WordPress robots.txt tips against duplicate content
Posted by Dan | Posted in Shoemoney | Posted on 03-03-2008
0
Been getting some questions about my robots.txt file and what certain things do.
Thankfully some regular expressions are supported in the robots.txt (but not many).
$ in regex means the end of the file. So if you do .php$ it your robots.txt that means it will match anything that ends in .php
This is really handy when you want to block all .exe .php or other files. For example:
Disallow: /*.PDF$
Disallow: /*.jpeg$
Disallow: /*.exe$
Specifically this is some of the things I use in my robots.txt
Disallow: /*? – this blocks all urls with a ? in them. A good way to avoid duplicate content issues with wordpress blogs. Obviously you only want to use this if you have changed your url structure to not be 100% ?=.
Disallow: /*.php$ – This blocks all .php files. Another good way to avoid duplicate content with a wordpress blog.
Disallow: /*.inc$ – you should not be showing .inc or include files to bots (google code search will eat you alive)
Disallow: /*.css$ – why would you show css files for indexing seems silly.. The wildcard is used here in case there are many css files.
Disallow: */feed/ feeds being indexed dilute your site equity. The wildcard * is used incase there is preceding chars.

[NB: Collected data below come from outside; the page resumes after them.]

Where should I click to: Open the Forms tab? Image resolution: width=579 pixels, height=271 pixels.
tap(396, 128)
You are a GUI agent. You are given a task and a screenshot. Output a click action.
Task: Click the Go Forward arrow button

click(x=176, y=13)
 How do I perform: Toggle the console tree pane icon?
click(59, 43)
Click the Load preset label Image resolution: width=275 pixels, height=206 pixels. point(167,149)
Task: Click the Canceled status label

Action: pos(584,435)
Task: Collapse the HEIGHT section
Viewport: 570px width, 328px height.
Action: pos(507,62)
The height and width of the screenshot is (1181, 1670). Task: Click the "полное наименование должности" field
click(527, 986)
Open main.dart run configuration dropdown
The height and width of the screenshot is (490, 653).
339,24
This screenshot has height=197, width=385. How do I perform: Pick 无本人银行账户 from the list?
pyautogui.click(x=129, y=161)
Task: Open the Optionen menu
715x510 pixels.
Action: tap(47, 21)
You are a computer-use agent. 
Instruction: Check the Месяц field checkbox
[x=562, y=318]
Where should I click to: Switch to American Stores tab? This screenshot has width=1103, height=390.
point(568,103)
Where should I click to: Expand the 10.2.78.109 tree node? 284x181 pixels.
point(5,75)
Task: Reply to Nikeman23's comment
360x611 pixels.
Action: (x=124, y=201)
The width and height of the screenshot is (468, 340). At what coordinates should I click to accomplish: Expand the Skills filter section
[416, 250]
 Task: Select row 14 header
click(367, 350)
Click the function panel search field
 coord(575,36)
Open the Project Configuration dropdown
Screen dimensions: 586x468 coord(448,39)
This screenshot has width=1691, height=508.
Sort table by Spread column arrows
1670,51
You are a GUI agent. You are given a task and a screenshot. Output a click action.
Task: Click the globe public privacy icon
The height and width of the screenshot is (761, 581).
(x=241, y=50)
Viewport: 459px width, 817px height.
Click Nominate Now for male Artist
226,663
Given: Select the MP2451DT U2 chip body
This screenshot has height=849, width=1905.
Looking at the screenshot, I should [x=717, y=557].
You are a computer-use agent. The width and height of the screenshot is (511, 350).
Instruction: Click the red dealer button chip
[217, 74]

Disallow: */trackback/ – no reason a trackback url should be indexed. The wildcard * is used incase there is preceding chars.
Disallow: /page/ – assloads of duplicate content in pages for wordpress.
Disallow: /tag/ – more douplicate content.
Disallow: /category/ – even more duplicate content.
SO what if you want to ALLOW a page. Like for instance my serps tool is serps.php and from the above rules that would not fly.
Allow: /serps.php – this does the trick!
Keep in mind I am not a SEO but I have picked up a few tricks along the way.